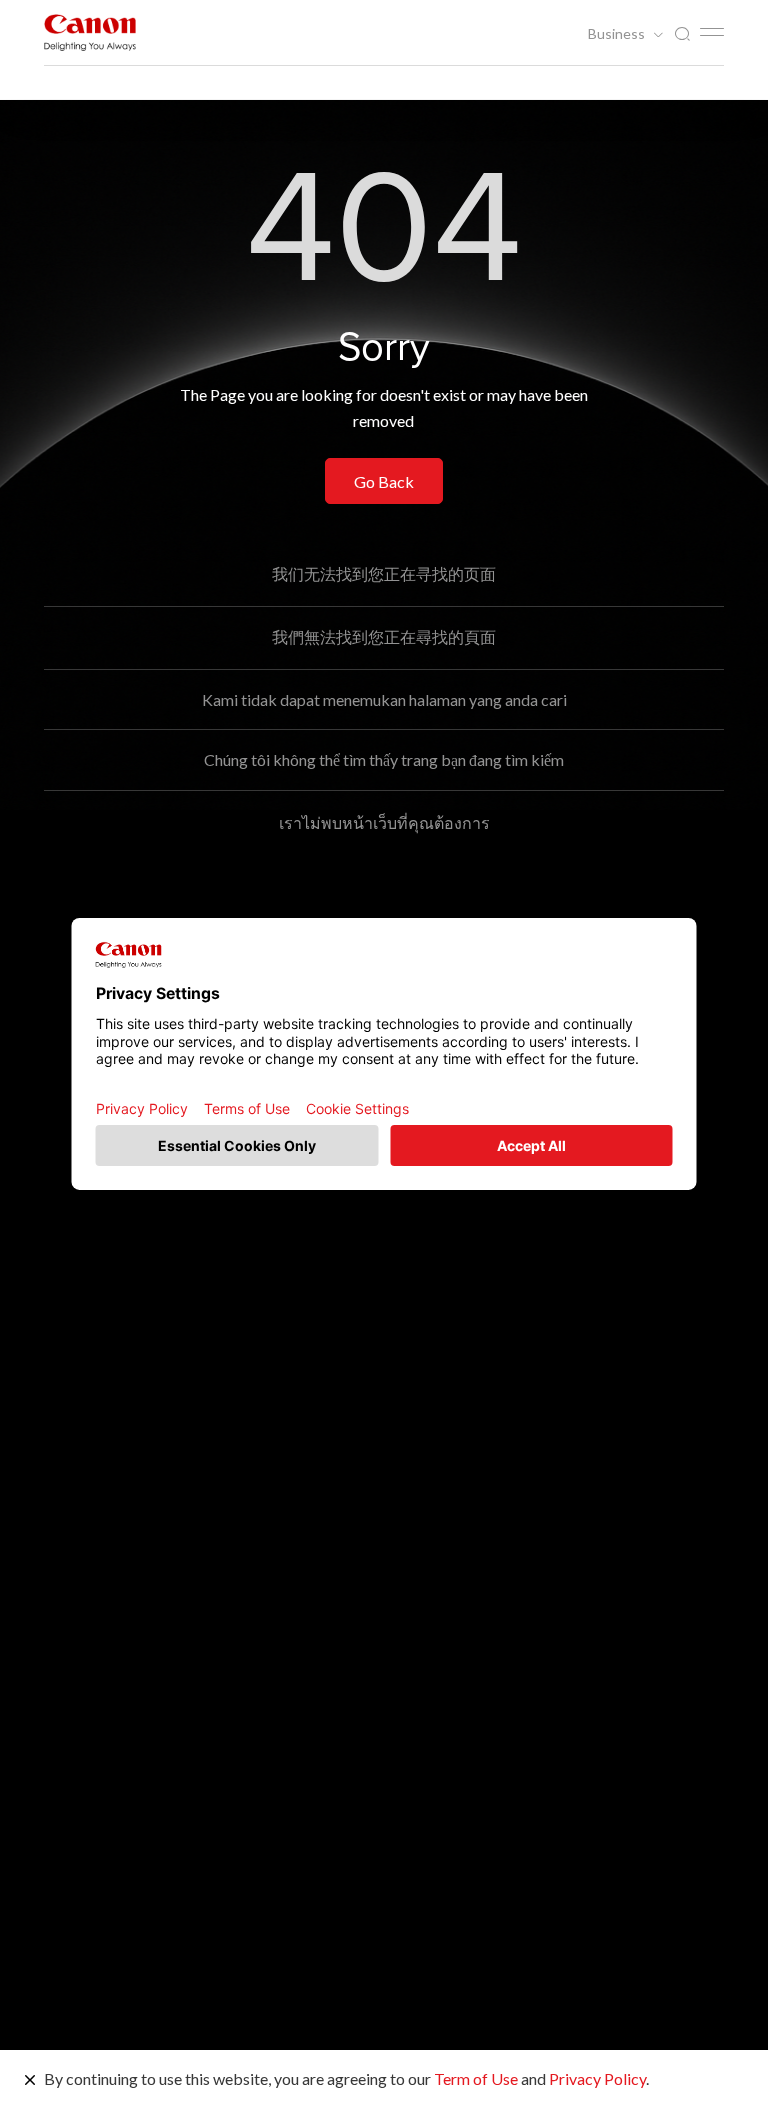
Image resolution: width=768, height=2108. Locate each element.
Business (618, 34)
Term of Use (476, 2078)
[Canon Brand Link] (90, 32)
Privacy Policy (597, 2078)
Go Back (384, 481)
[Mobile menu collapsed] (712, 32)
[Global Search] (682, 34)
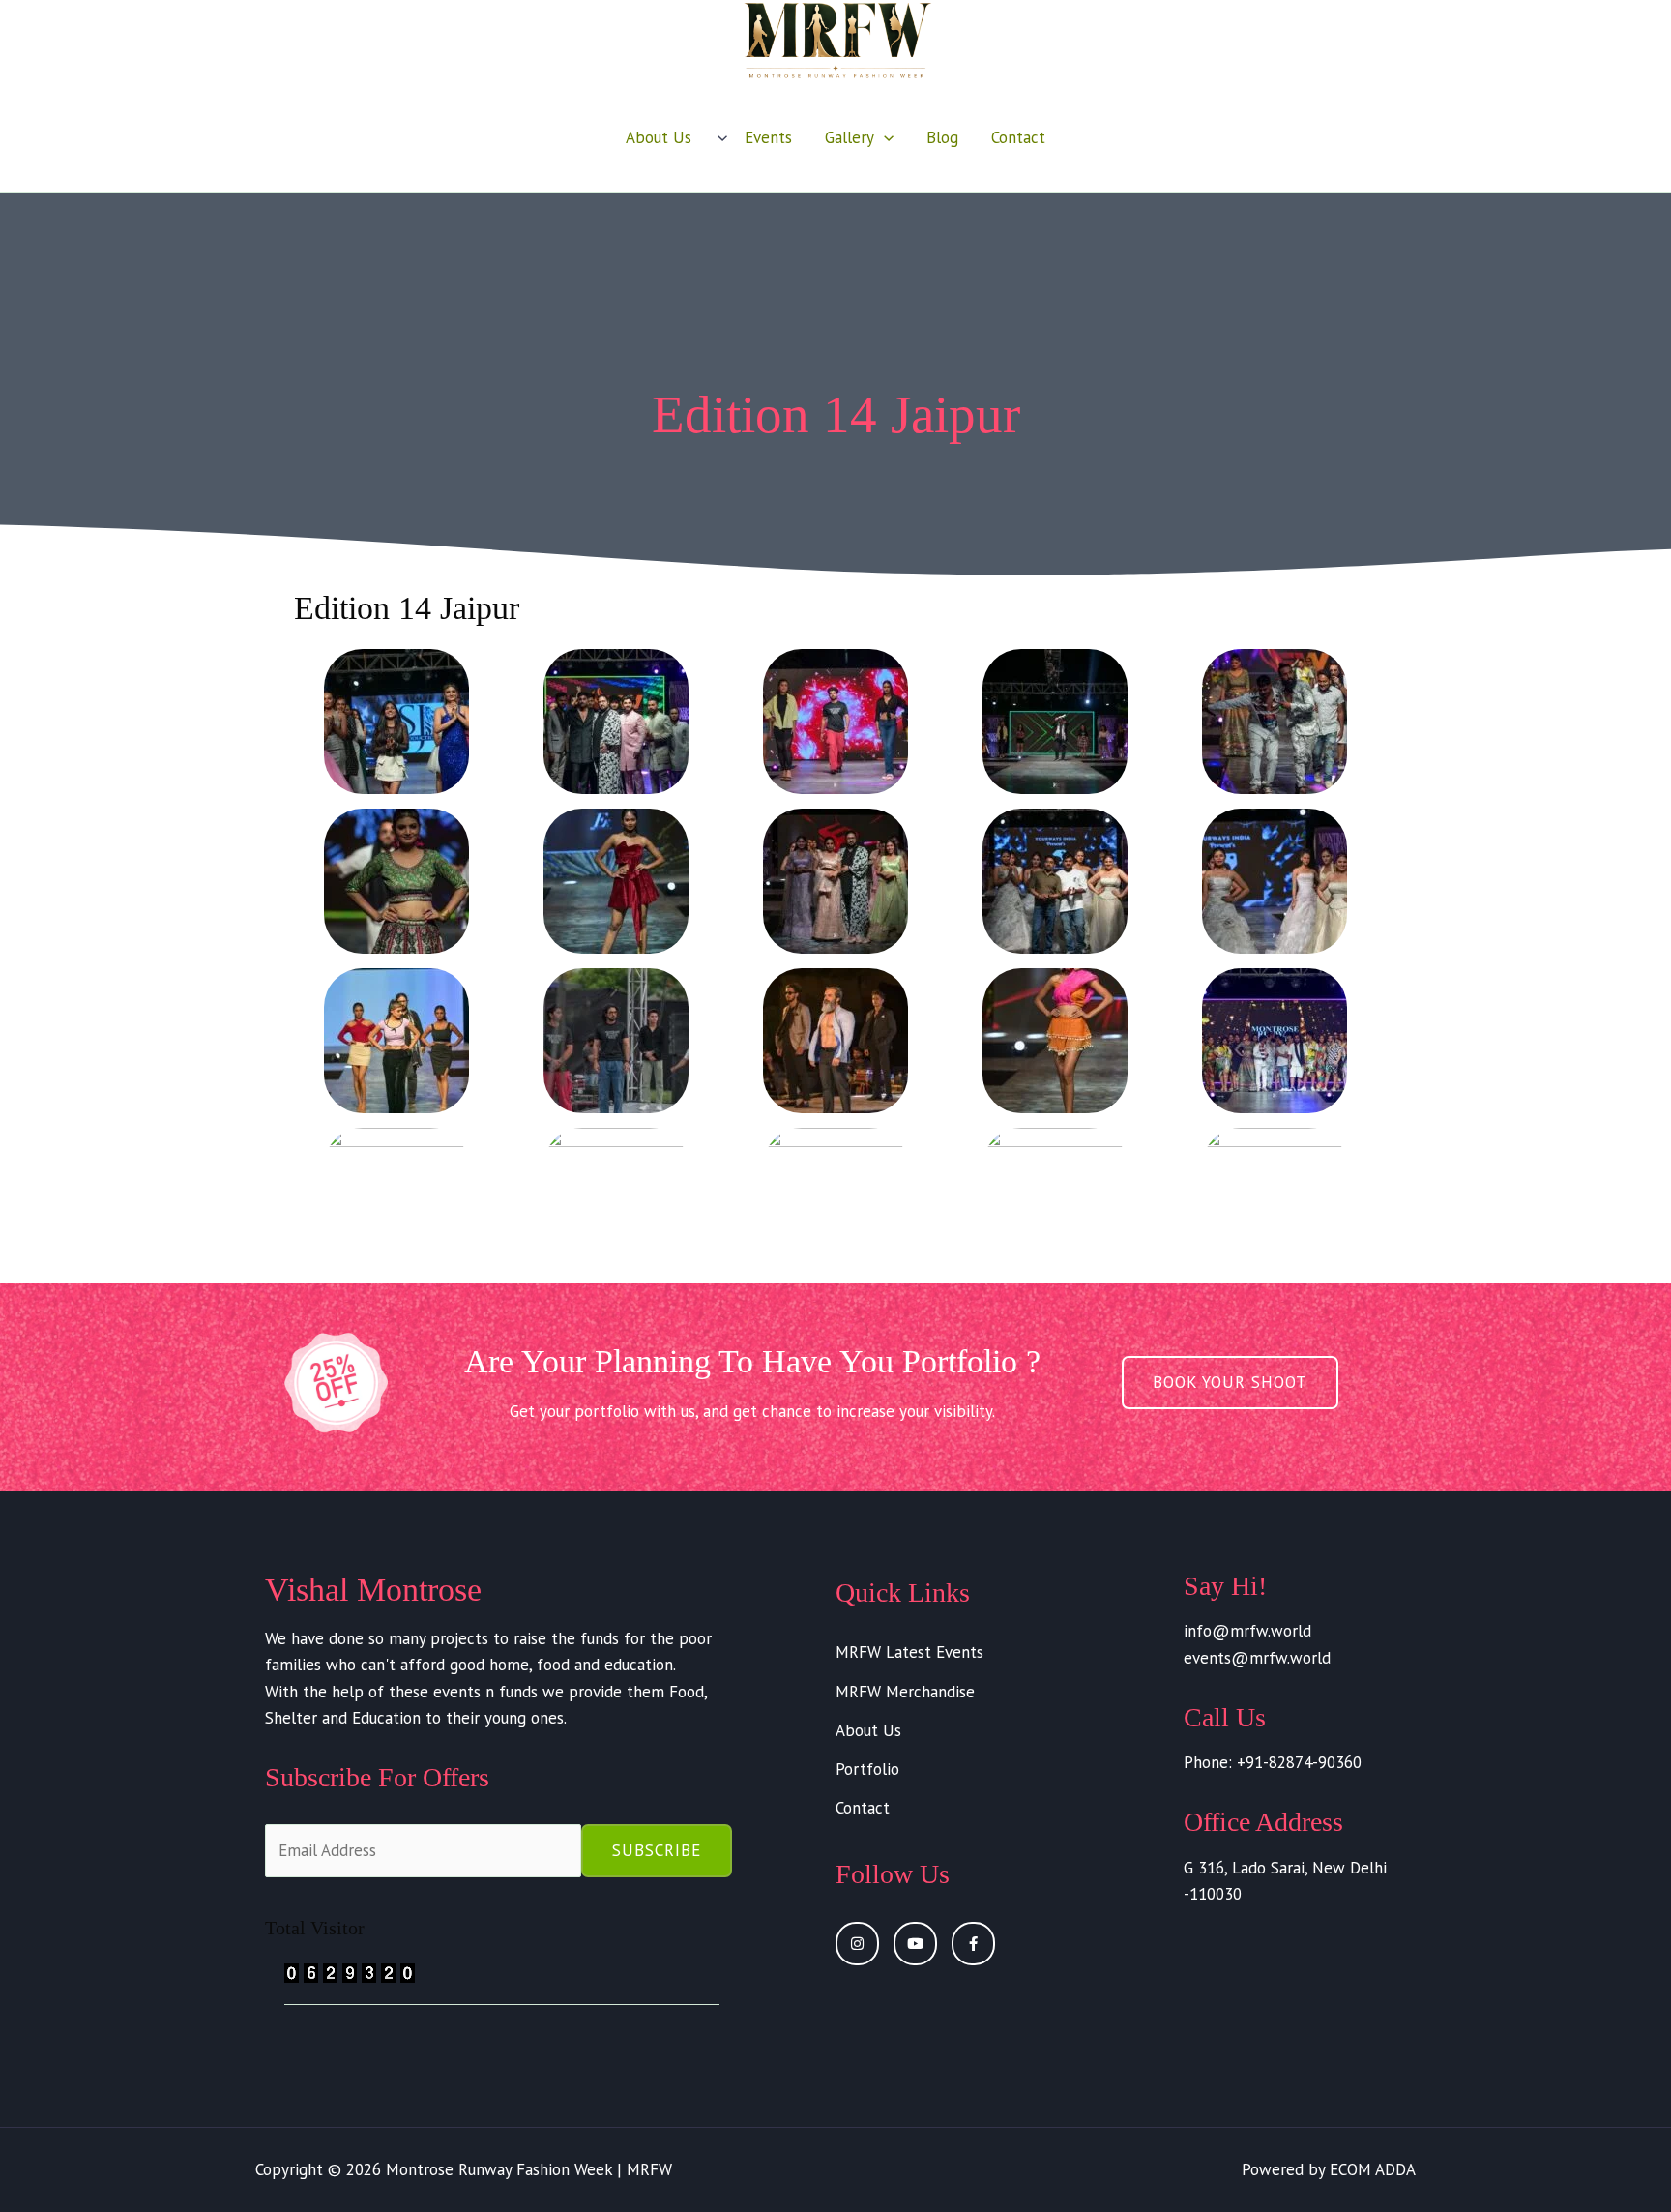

• • • •

DIRECTIONS FOR THIS TASK: Skip the pictures and print each record exactly as it stands.

RESULT FOR THIS EXERCISE:
Image resolution: width=768, height=2108. Locate each element.
Business (618, 34)
Term of Use (476, 2078)
[Canon Brand Link] (90, 32)
Privacy Policy (597, 2078)
Go Back (384, 481)
[Mobile menu collapsed] (712, 32)
[Global Search] (682, 34)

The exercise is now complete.